Antifraternalism, criticism of the mendicant friars, is probably most familiar through characters such as Geoffrey Chaucer’s Friar John or False Seeming from the Romance of the Rose. Although scholars have long argued about how accurately these literary types reflect the lives (and vices) of medieval friars, that debate has rested largely on evidence drawn from literary sources and theological polemics of the friars’ opponents within the Church. With this book, Guy Geltner offers us a new definition of antifraternalism based on a much broader range of source material.

Geltner divides his study into two parts composed of two chapters each. Part 1 concentrates on criticisms leveled at the friars by their opponents. Chapter 1 revisits the traditional antifraternal corpus, the theological and literary sources critical of the friars. By most accounts, at the root of these are polemics arising from conflicts between secular and mendicant masters at the University of Paris in the 1250s, especially criticisms of the friars contained in William of St. Amour’s On the Dangers of the Last Times (1256). Geltner argues that although later antifraternal authors did build on St. Amour’s exegesis and repeat many of his charges against the friars, his challenge to the very legitimacy of their existence was atypical of most subsequent criticism of the friars that aimed at their reform rather than their eradication. Chapter 2 identifies other sources of antifraternal activity through an investigation of accounts of violence directed against the friars (gleaned from court records between the early-thirteenth century and the end of the fourteenth). These reveal a modest yet consistent rate of aggression against the friars, but no common motivation rooted in antimendicant sentiment derived from the rhetoric of St. Amour. [End Page 346]

In part 2 Geltner investigates how the friars themselves contributed to the development of antifraternalism.
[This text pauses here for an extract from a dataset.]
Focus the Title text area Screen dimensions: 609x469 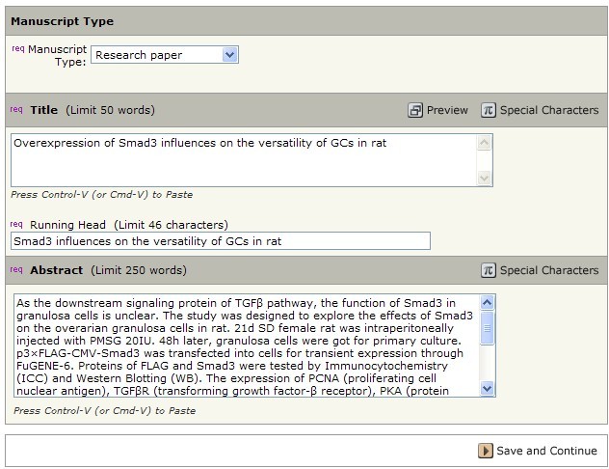coord(243,159)
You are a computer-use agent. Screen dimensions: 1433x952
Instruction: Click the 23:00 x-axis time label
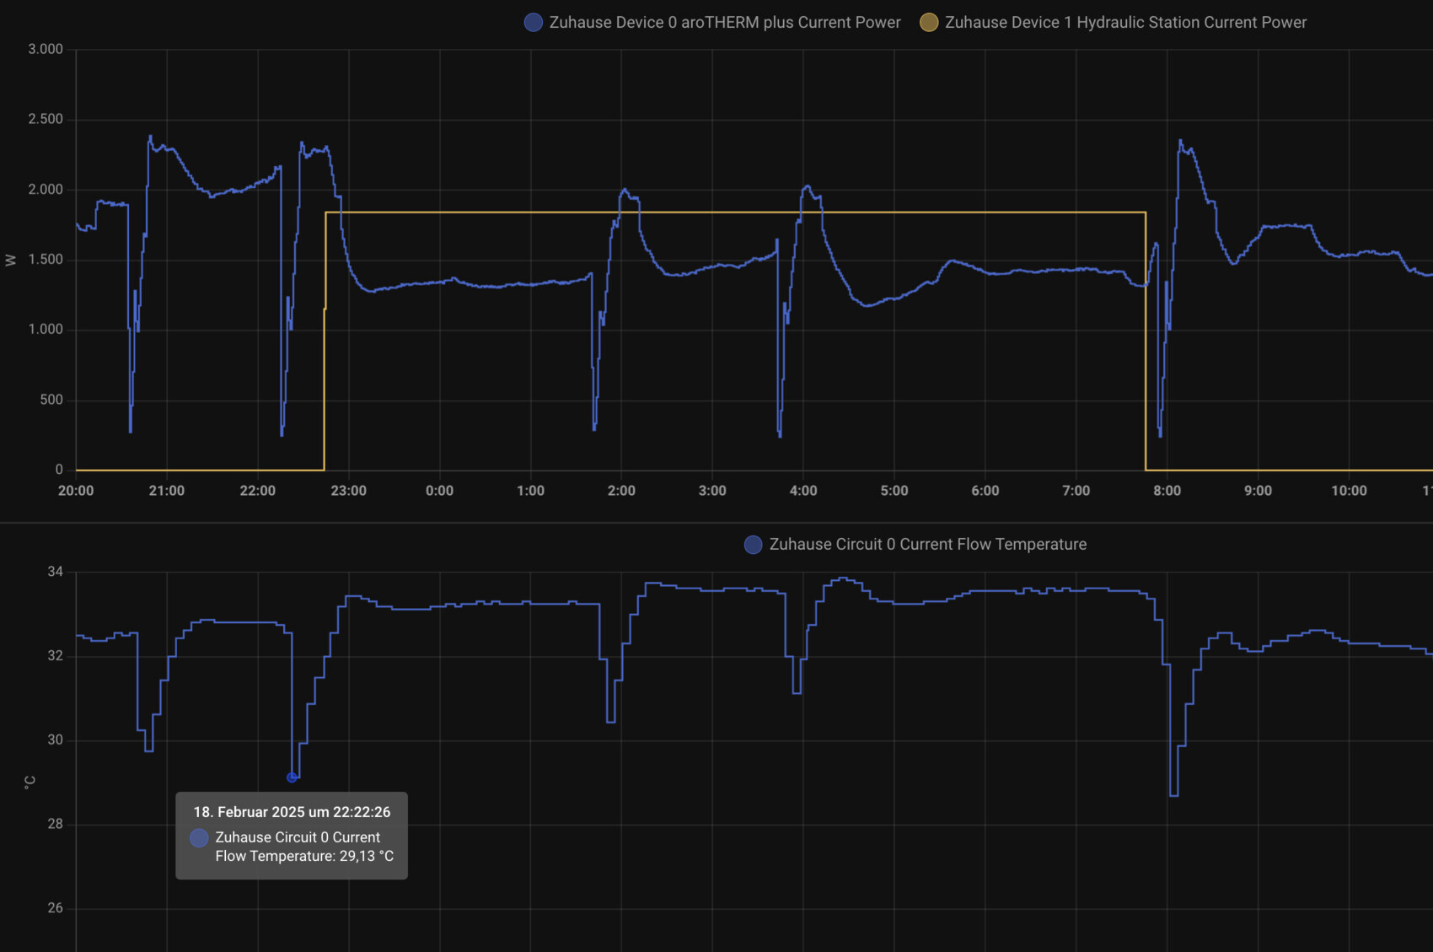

Chapter 3 concludes, on the basis of evidence drawn from the mendicant orders’ records, that there was some substance behind the polemics of their opponents. The friars did often behave badly, and given the public nature of their mission, this was cause for scandal. Chapter 4 then surveys how the friars’ chroniclers portrayed the conflicts and violent episodes in which the orders were involved. Geltner characterizes this record as a lachrymose history, which sought to portray the friars as vanguards of the Church by emphasizing the Christological dimension and eschatological significance of their suffering, but, in the process, highlighted their contentiousness and misconduct. This led the chroniclers to focus on the conflicts at the University of Paris, which are thereby returned to a central position in the history of medieval antifraternalism.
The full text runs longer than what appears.